Designed and built between 1960 and 1971, the Government Service Center was conceived to address the inefficiency and unequal access to social services that plagued the Massachusetts welfare system in the mid-twentieth century. It was felt that such an ambitious project would benefit from substantial design knowhow, and Paul Rudolph, who had a strong reputation as an architect of institutional buildings, was brought onto the job.

Though it looks like a single structure, the complex he designed consists of two buildings centered around a public plaza: the Hurley Employment Security Building, originally designed to provide improved access to employment opportunities, and the Lindemann Mental Health Building, intended to offer personalized community care for people with mental illness.

In the early 1960s, Rudolph was what we would today call a “starchitect.” He graced magazine covers as the architect of various high profile institutional buildings, and his presence gave the project expertise and publicity. Although he was only responsible for the complete design of the Lindemann Mental Health Building, Rudolph served as coordinating architect for the entire complex, and his ambitions were laudable.

Averse to the inhumane, one-size-fits-all mental institutions comprised of straight corridors and identical rooms, he crafted the Lindemann Mental Health Building as an arrangement of sculptural projections, winding staircases, and meandering hallways. He thought these qualities would serve as a transparent expression of the welfare system’s new mission to accommodate the needs of its distinct users, while inspiring individual responses to the building’s sensory qualities.

Unfortunately, this has not been the case.

Shortly after the complex opened, it became clear that Rudolph did not adequately consider the practical requirements of a facility designed for social services. It was almost immediately criticized by users as hard to navigate, many of its staircases and elevated walkways became safety hazards, and it has proved challenging to adapt to changing accessibility requirements—all of which have caused it to fall into disrepair. The complex has become an example of what happens when an architect’s unrealistic vision is executed at the expense of those who cannot voice their own needs.

Now, over 50 years after the complex was completed, history is about to repeat itself.

In August, the Baker administration announced its plan to completely overhaul the Hurley Employment Security Building, but it included no changes to the impractical and outdated Lindemann Mental Health Building—because it was designed by Paul Rudolph.
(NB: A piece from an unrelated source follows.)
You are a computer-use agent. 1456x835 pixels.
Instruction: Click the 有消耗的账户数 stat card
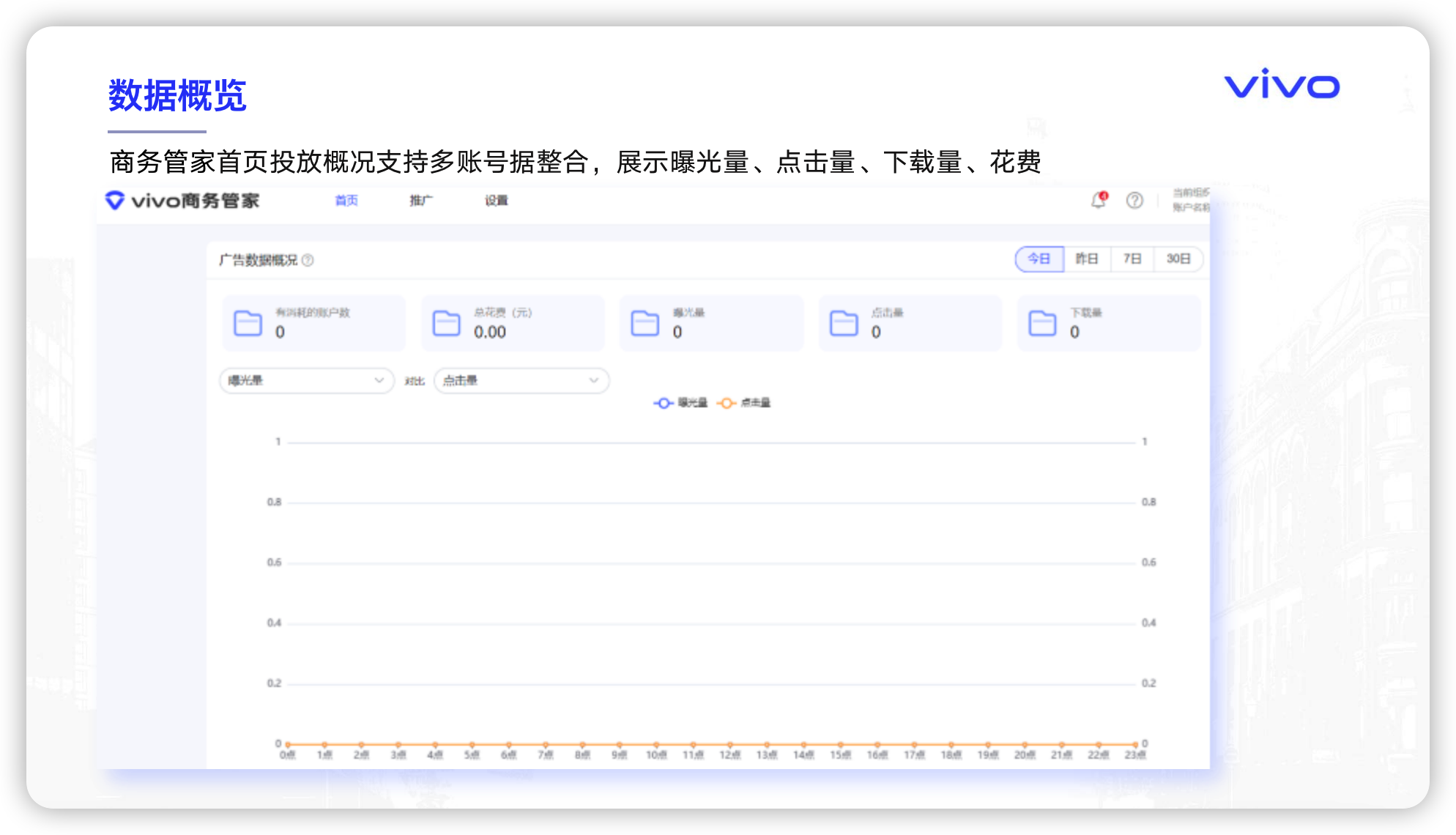[313, 323]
Steps at the Lindemann Building.

Ostensibly, the plans to transform the Hurley Building into mixed income housing and a “local ecosystem of innovation and technology” are laudable. But I encourage all Bostonians to visit the site and ask themselves how this will work in reality.
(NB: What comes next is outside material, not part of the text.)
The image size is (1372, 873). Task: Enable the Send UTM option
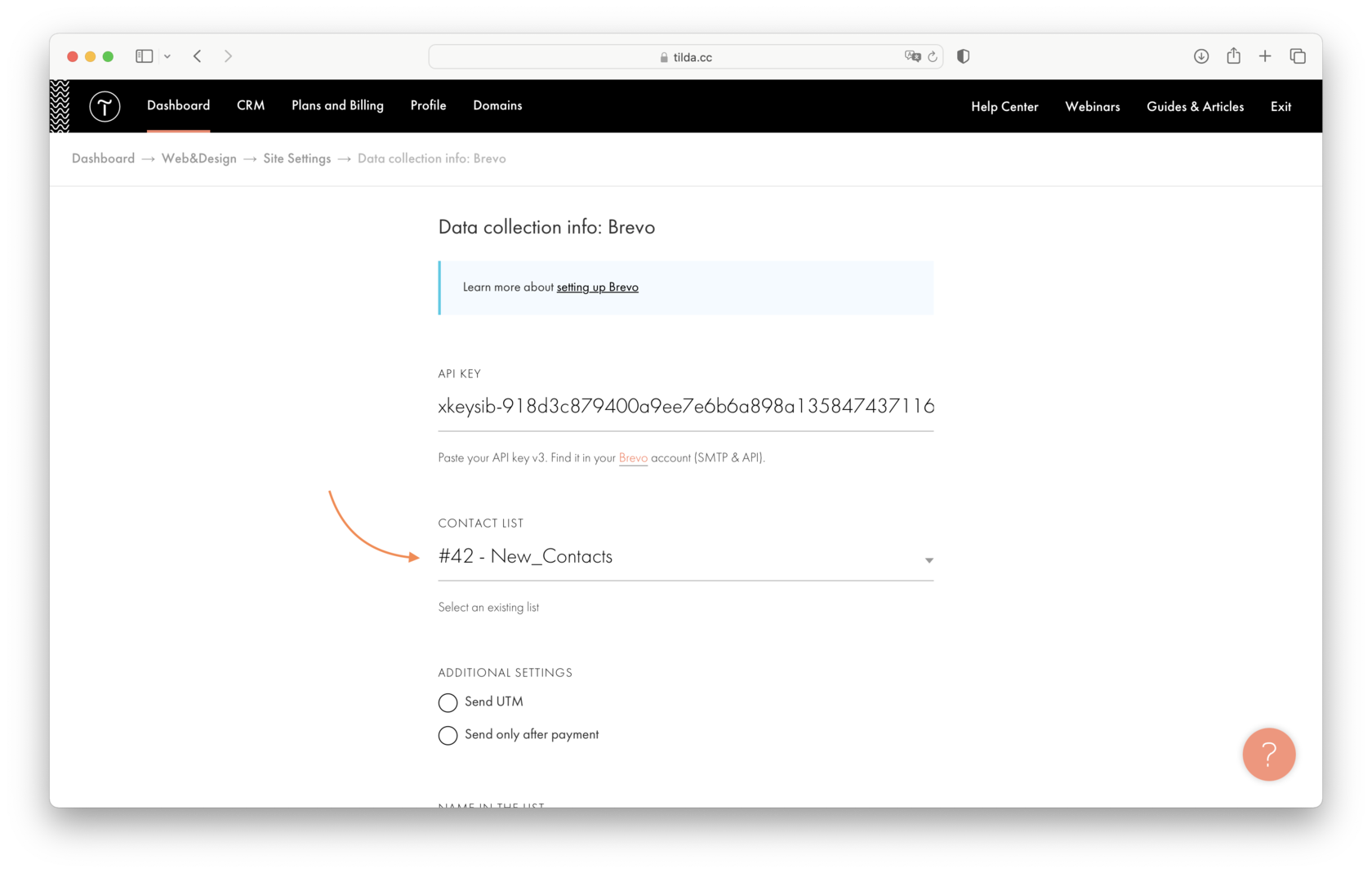pos(448,702)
Once the Hurley Building is redeveloped, what will happen to the community of disabled and homeless residents of the Lindemann Building who, for decades, have used the complex’s central plaza as a place to recreate? How is it morally acceptable to not pursue the most effective redesign for a building intended to serve the neediest in our society simply because it was designed by a famous architect? For lovers of historic buildings, it’s often easy to neglect such questions. But for me, this was never an option.
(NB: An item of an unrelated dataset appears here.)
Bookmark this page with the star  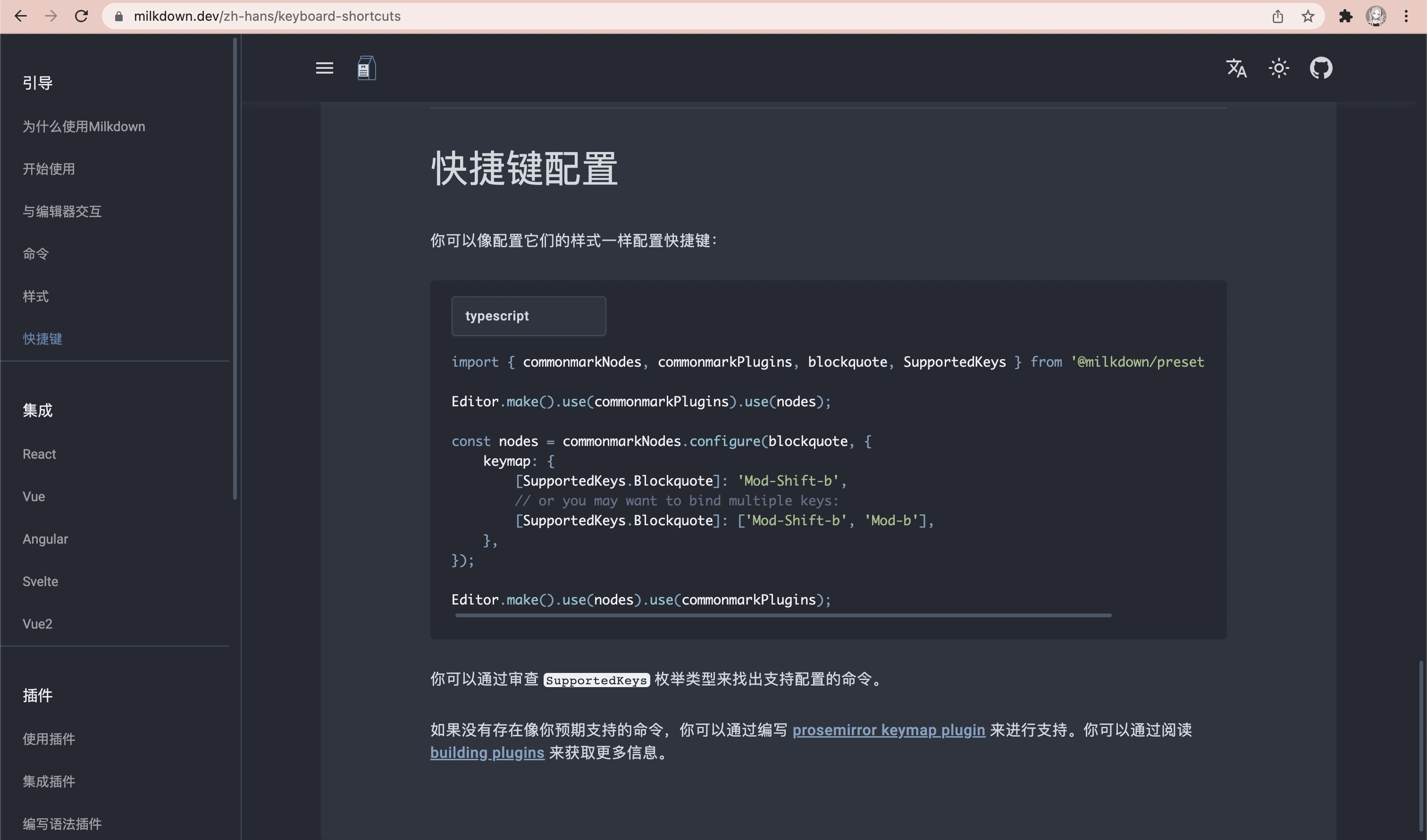1308,16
My brother has a severe form of autism, and if my family did not have the means to support him, he could have become one of the hundreds of people who live in the Lindemann Building, with little say in the matter.

Even though your loved one might not be impacted by this redevelopment, we all have a moral obligation to make concessions when considering the needs of people who cannot voice their own opinions. I’m not suggesting that the Lindemann Building should be demolished—simply that a more considerate compromise be struck between preservationists and developers. It is unacceptable to provide anything less than a usable and ennobling facility for those who are by far the most vulnerable and acutely impacted by this redevelopment.

Carter Jackson is a PhD candidate in the history of art and architecture at Boston University.